Из узкого горлышка сосуда,
брошенного в море литературы, Ефим Гофман бережно вынимает и рассматривает то
«задиристо торчащее» из книги Синявского «Голос из хора» «словечко
“голый” – индикатор последней правды рассматриваемых явлений», то говорящую о
«“застойной” удушливости» рифму «жировка» – «веревка», выделенную из
импровизации героя повести Трифонова «Предварительные итоги». В саду
собранных Гофманом литературных амулетов органично смотрится шаламовская строка из стихотворения на смерть Пастернака:
«Нигде ни капли смертной тени». Здесь разрастается диковинный дендрарий
нравственных порывов рефлексирующих писателей,
недочитанных и недопонятых. Критик верит: великая
нестройность голосов – условие развития общества, а сам человек, как писал Юрий
Трифонов, есть «тончайший нерв истории, который
можно отщепить и выделить и – по нему
определить многое».
Выписывая когорту независимых интеллектуалов, зажатых в проеме между крайними «советскими» и «антисоветскими» идеалами, Ефим Гофман напоминает: путь «спокойных трансформаций» считали приемлемым для России не только Шаламов и Синявский, но и Юрий Трифонов, Юрий Домбровский, Владимир Высоцкий, Владимир Максимов и другие деятели культуры. Идея конвергенции освещена и заслуженным авторитетом Андрея Сахарова. «Нынешнее стадно—“антисоветское” нежелание думать не так уж далеко ушло от тех былых стадных установок (пусть и другой направленности)», – с горечью замечает Ефим Гофман, одобряя «смелый пересмотр» Захаром Прилепиным в его «Обители» «некоторых мифологических представлений о Соловках, отразившихся в текстах Солженицына и Лихачева».

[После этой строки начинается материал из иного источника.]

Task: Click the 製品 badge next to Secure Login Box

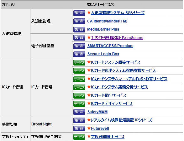Action: pos(79,54)
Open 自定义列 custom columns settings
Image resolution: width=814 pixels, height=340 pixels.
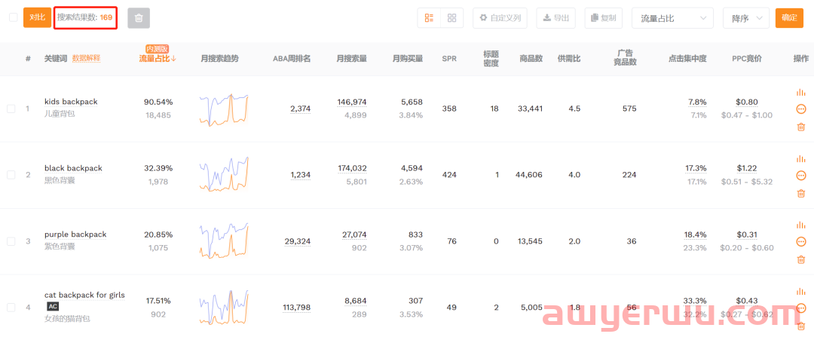[500, 18]
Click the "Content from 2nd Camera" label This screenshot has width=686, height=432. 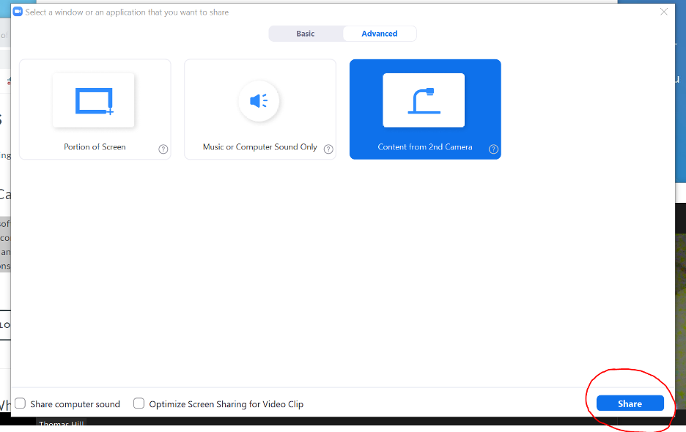425,147
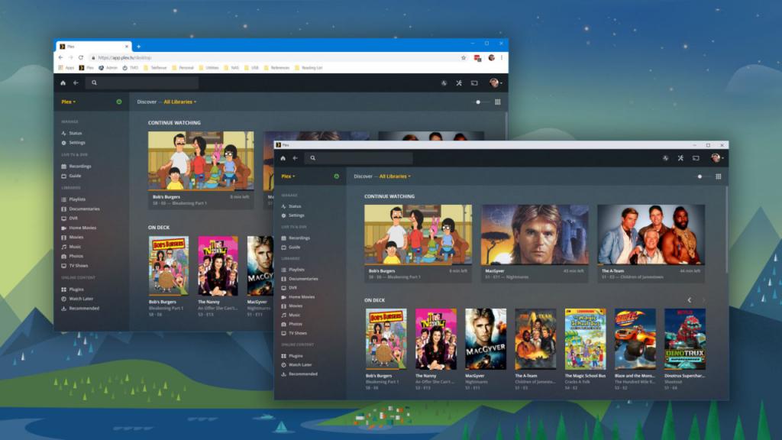
Task: Click the Home icon beside the back arrow
Action: pos(283,158)
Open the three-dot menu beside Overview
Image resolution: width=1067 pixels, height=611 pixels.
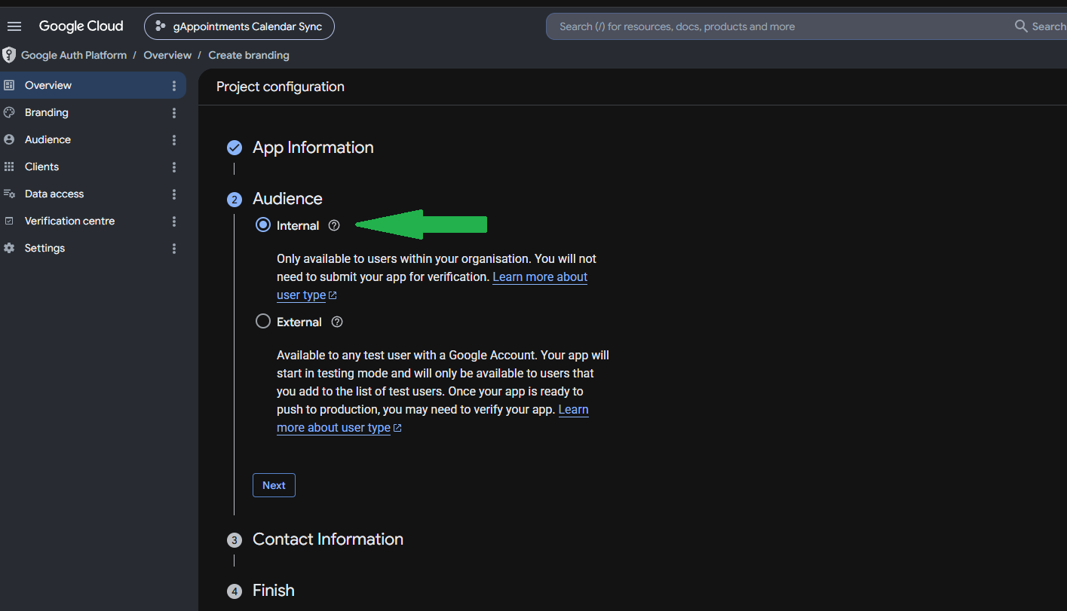(174, 86)
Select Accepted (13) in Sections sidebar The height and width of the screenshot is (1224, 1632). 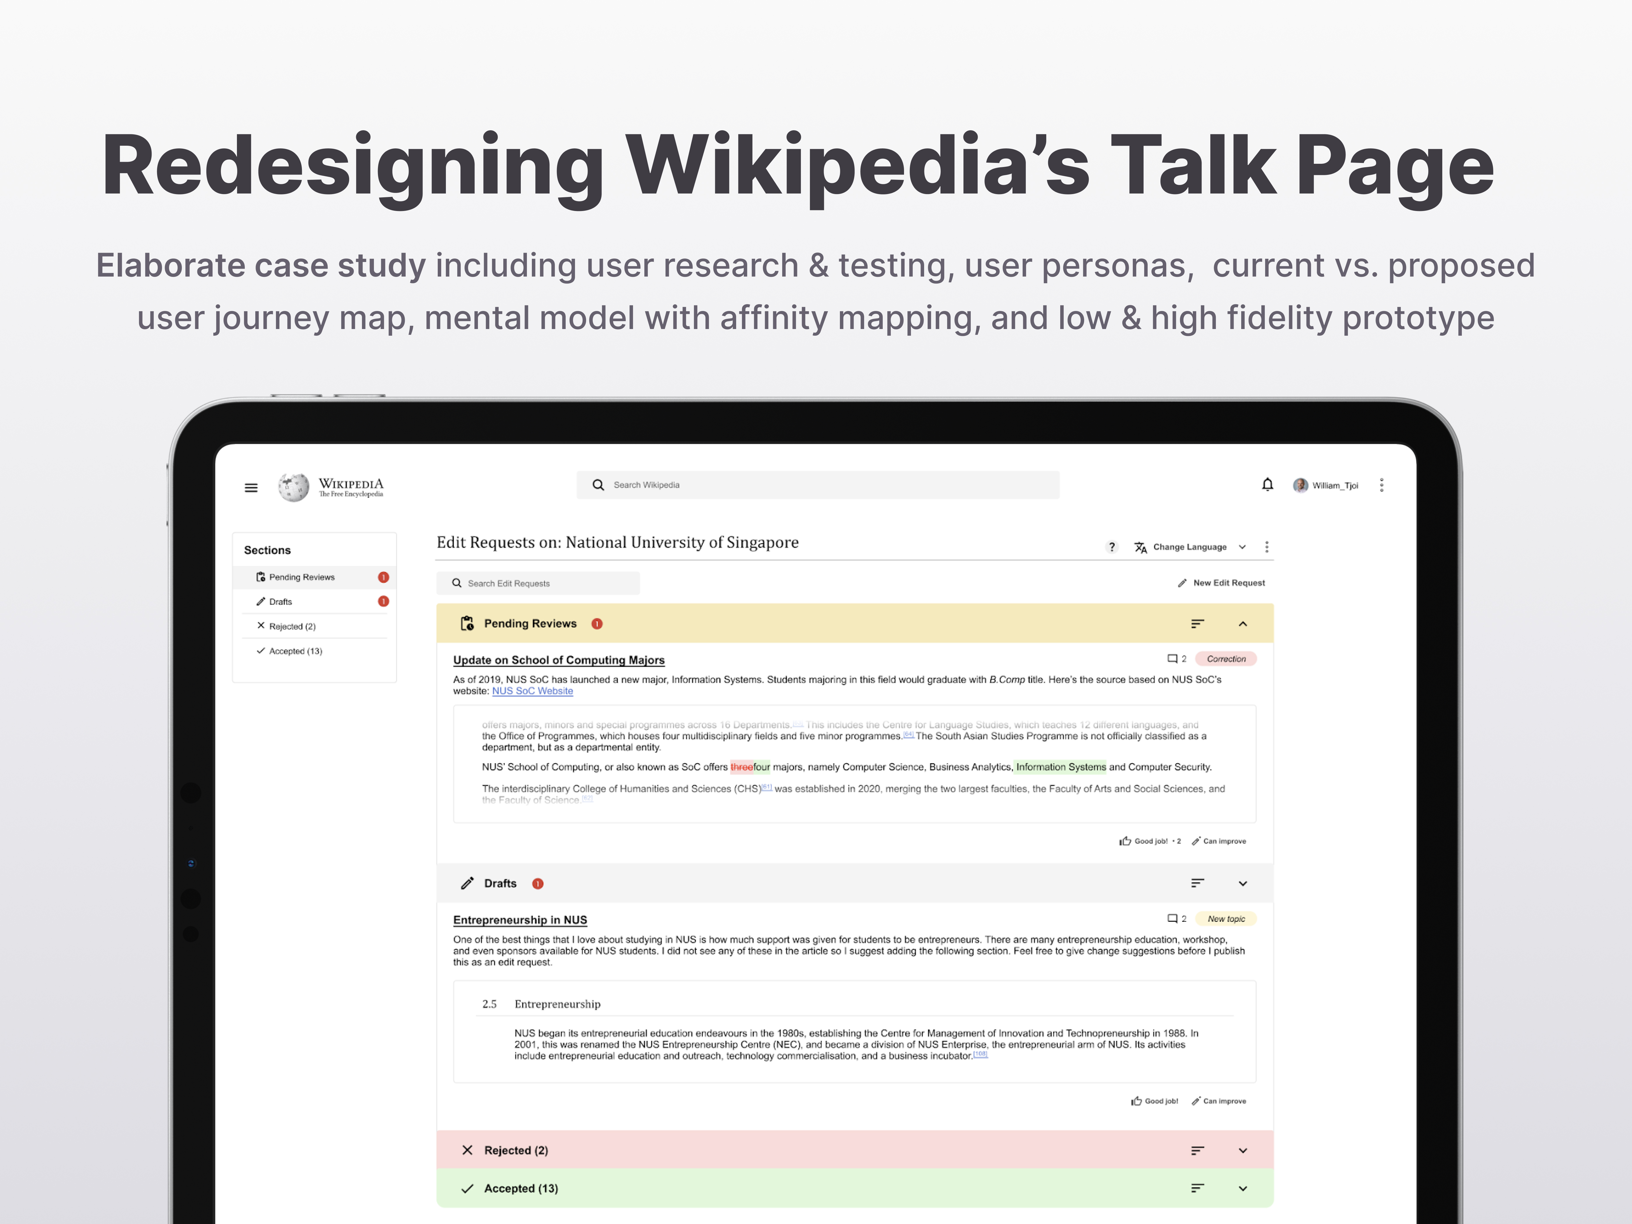coord(295,651)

Автор сборника статей «Необходимость рефлексии» ставит
перед собой амбициозные задачи: переформатировать не
окаменевшую до конца глину исторической памяти народа, изменить схемы
постсоветского мышления, пока живы если не сами властители умов, то их
сподвижники и свидетели эпохи. Киевскому критику помогают и активная
включенность в литпроцесс, и болевое существование в
историческом разломе между Россией и Украиной. Подобно пифийской жрице или сейсмологической
станции, Ефиму Гофману суждено улавливать и трансформировать в себе аномальную
энергетику враждующих территорий, изрекая подчас нечто провидческое,
на злобу дня, вернее, на злобу ночи: слишком мала еще взвесь надежды и солнца.
«Спокойной ночи», – сказал Абрам Терц, спрятав под подушку перочинное перо…

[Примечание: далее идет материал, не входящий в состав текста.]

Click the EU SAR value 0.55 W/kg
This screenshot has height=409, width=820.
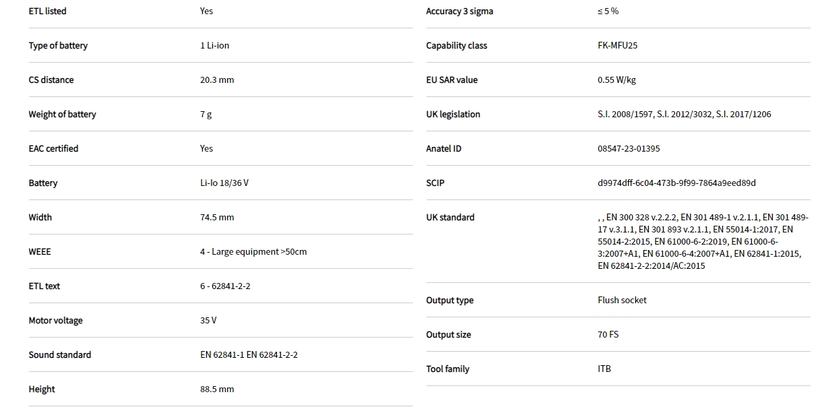[x=617, y=80]
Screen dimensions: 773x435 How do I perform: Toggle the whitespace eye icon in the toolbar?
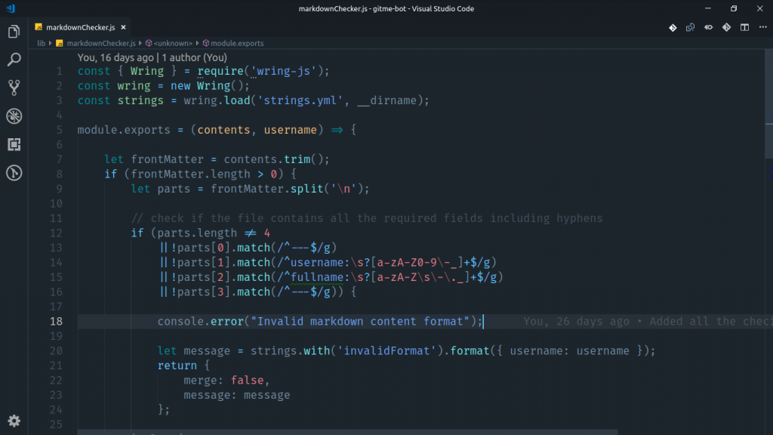709,26
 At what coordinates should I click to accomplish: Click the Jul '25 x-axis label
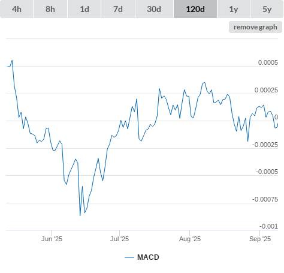119,239
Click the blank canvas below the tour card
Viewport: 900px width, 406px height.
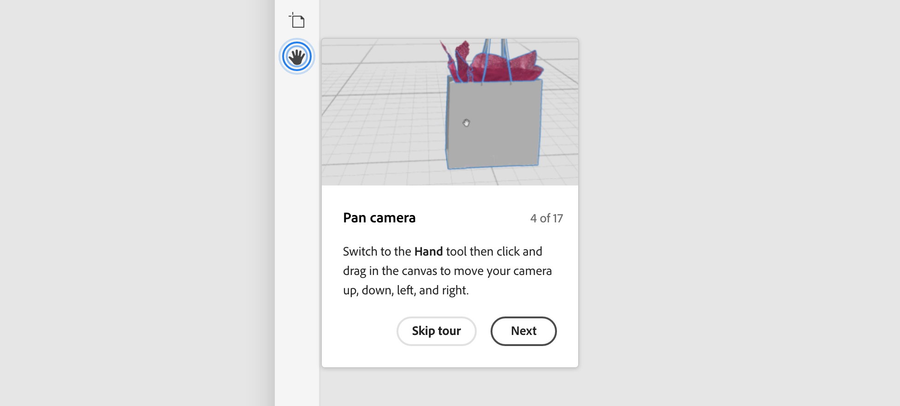pos(450,388)
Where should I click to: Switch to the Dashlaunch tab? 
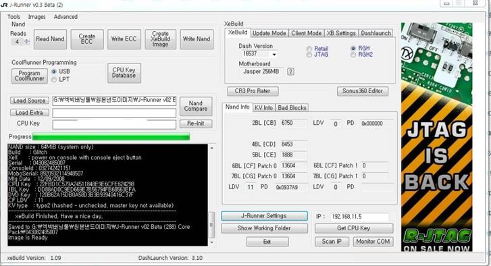pyautogui.click(x=376, y=33)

В эпоху интернета лучшее слово мыслителей конца XX века не прячется ни в стол, ни в портфель издателя, но мы сами отводим от него глаза, пресекая полемику времен. Метафорой остановки, необходимой для преодоления тщеты внутреннего монолога, служит предпоследняя страница книги Ефима Гофмана. Читателя провожает напряженно-вдумчивый взгляд писателя с фотопортрета из архива сайта shalamov.ru. Снимок магический: глаза Варлама Шаламова с любого ракурса устремлены прямо на зрителя – эффект картины «Мона Лиза» Леонардо да Винчи.